At first, aviation HMI related only to how the pioneering pilot’s hands and feet worked the controls—by 1914 this had shaken down into the stick and rudder arrangement still used today. As aviation has developed, HMI has expanded to cover not just the physical interface, but also the mental engagement between humans and flying machines that seem to think for themselves.

Modern challenges in HMI include cockpit design, which covers how to present information to the pilot; and automation design, covering the question of who should do what, in dividing the task of flying between humans and computers.

In short, HMI covers both physical and cognitive interface with the machine.
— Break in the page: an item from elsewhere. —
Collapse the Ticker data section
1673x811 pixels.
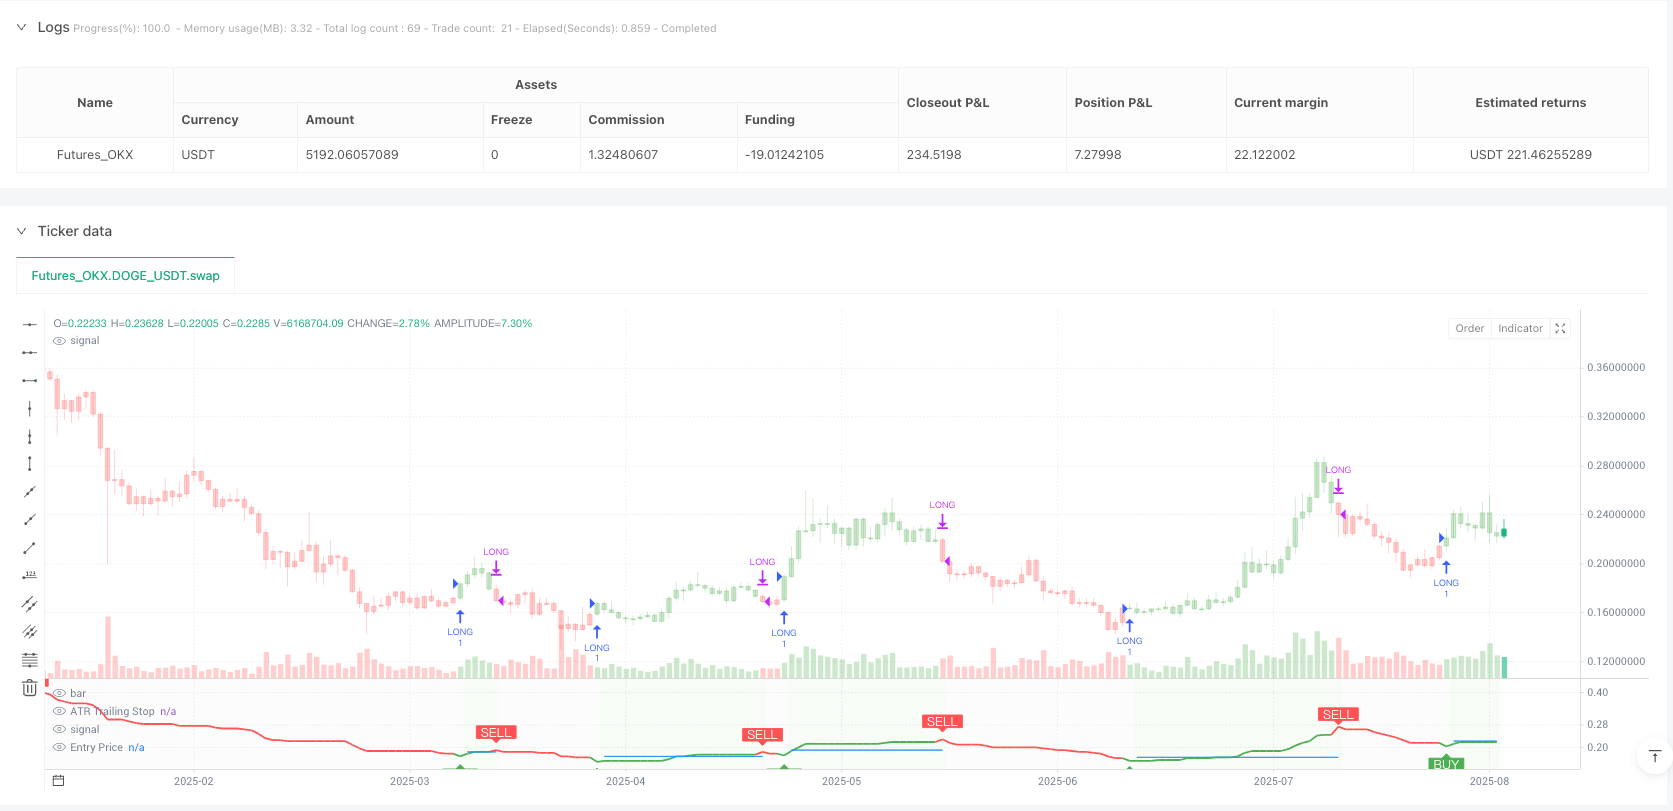21,231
Darn these hooves! I hit the wrong switch again! Who designs these instrument panels, raccoons? © www.CartoonStock.com | W.B. Park
© www.CartoonStock.com | W.B. Park

A breakdown in communication between pilots and machines has been implicated in crashes ranging from American Airlines flight 965 in Colombia in 1995 (the crew accidentally erased approach waypoints from the flight management computer), to the China Airlines flight 140 crash at Nagoya, to the uncontrolled descent of Air France flight 447 into the Atlantic Ocean in 2009. Human machine interface in its crudest sense was implicated in the Brazilian mid-air collision of 2006, when, in all probability, a footrest allowed a pilot’s boot to select a brand-new business jet’s transponder to off, and the display warning of this state was just one small alert among many indicators.

Beyond these headlines are events known to those involved, their managers, and, in a just aviation culture, regulators. There are innumerable instances of air transport pilots expressing bafflement, frustration and occasionally fear, at the apparently inscrutable behaviour of autopilots, flight management computers, flight modes and control law regimes. While few of these incidents are serious in themselves, any one of them, in combination with other difficulties, might be the catalyst that turns an incident into a tragedy.
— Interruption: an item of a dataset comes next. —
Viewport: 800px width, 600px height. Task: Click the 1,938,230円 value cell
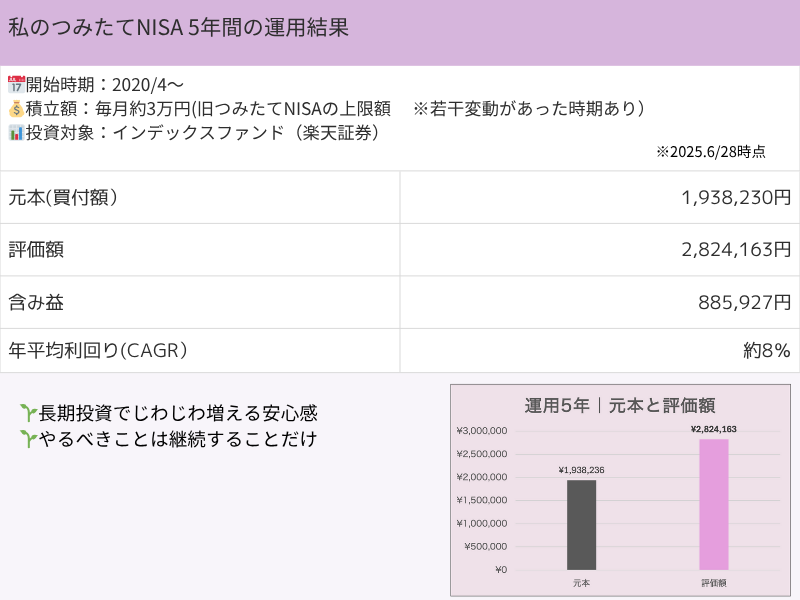[x=599, y=197]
‘The irony that the more advanced a control system is, so the more crucial may be the contribution of the human operator.’

Ghost in the machine—lessons from industry

Industrial experts have known the principles underlying HMI for decades. In a much-referenced 1983 paper, The Ironies of Automation, industrial psychologist Lisanne Bainbridge challenged the popular view that human operators could be engineered out of industrial processes.

Bainbridge wrote of, ‘The irony that the more advanced a control system is, so the more crucial may be the contribution of the human operator.’ The reasoning was that, in an automated system the human operator would be called on only when things went wrong, and would therefore require more skills and knowledge than an operator doing ordinary work.

However, Bainbridge noted that the move towards automation would weaken rather than strengthen a machine operator’s skills. She quoted studies going back to the 1960s that showed machinery operators lost their previously highly refined skills when automation was introduced; and in this deskilled state, had difficulty in intervening effectively when automation failed.

Bainbridge also noted how ‘automatic control can “camouflage” system failure by controlling against the variable changes, so that trends do not become apparent until they are beyond control’.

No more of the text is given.